Assets in Kestra – Track Lineage and Metadata

Table of Contents

Track and manage the resources your workflows create and use.

Track workflow assets and lineage

Assets keeps a live inventory of resources that your workflows interact with. These resources can be database tables, virtual machines, files, or any external system you work with.

Assets are captured automatically when tasks declare assets.inputs or assets.outputs; you can also add them manually from the Assets tab. Once created, you can view asset details, check which workflow runs created or modified them, and see how assets connect to each other across your workflows.

This feature enables:

Shipping metadata to lineage providers (e.g., OpenLineage).
Populating dropdowns or Pebble inputs with live assets (e.g., available VMs).
Monitoring assets and their state.

Asset definition

Define assets directly on any task using the assets property. Each task can declare inputs assets (resources it reads) and outputs assets (resources it creates or modifies).

Every asset includes these fields:

Field	Description
`id`	unique within a tenant
`namespace`	each asset can be associated with a namespace for filtering and RBAC management
`type`	use predefined Kestra types like `io.kestra.plugin.ee.assets.Table` or any custom string value
`displayName`	optional human-readable name
`description`	markdown-supported documentation
`metadata`	map of key-value for adding custom metadata to the given asset

Asset Identifier

An asset is uniquely identified by its id and the tenant (tenantId) where you create it. You can attach a namespace to an asset to improve filtering and to restrict visibility so only users or groups with the appropriate RBAC can access the asset.

Asset Type

Asset types fall into two categories:

Kestra-defined asset types: These predefined types use the io.kestra.core.models.assets model and provide structured metadata fields specific to each asset type. In future iterations of the Assets feature, Kestra plugins will allow to automatically generate assets with these types and populate their metadata fields during task execution. For example, a database plugin could automatically create a Table asset with the system, database, and schema fields filled in based on the connection details.
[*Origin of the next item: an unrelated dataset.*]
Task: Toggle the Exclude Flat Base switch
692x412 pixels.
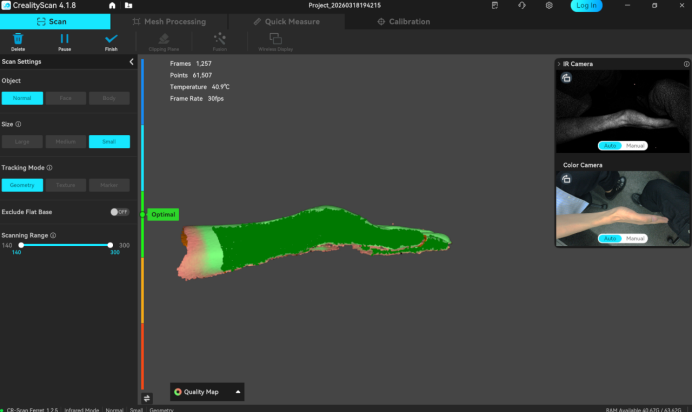Action: pyautogui.click(x=120, y=212)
The current Kestra-defined asset types are the following:

io.kestra.plugin.ee.assets.Dataset
- Represents a dataset asset managed by Kestra.
- Metadata: system, location, format
io.kestra.plugin.ee.assets.File
- Represents a file asset, such as documents, logs, or other file-based outputs.
- Metadata: system, path
io.kestra.plugin.ee.assets.Table
- Represents a database table asset with schema and data location metadata.
- Metadata: system, database, schema
io.kestra.plugin.ee.assets.VM
- Represents a virtual machine asset, including attributes like IP address and provider.
- Metadata: provider, region, state
io.kestra.core.models.assets.External
- Represents an external asset that exists outside of Kestra’s managed resources.
- This type is automatically assigned when you reference an asset in assets.inputs that doesn’t already exist in Kestra. You don’t need to explicitly set the type — Kestra will create the asset with the External type automatically.
- This is useful for tracking dependencies on resources managed outside your workflows, such as external database tables, third-party APIs, or manually provisioned infrastructure.
Free-form asset types: You can define asset types using any custom string value to represent asset categories that fit your organization’s needs. This lets you create and manage your own asset taxonomies, giving you flexibility to describe resources that are not covered by Kestra’s standard models. These assets require manual definition and will not be auto-generated by plugins.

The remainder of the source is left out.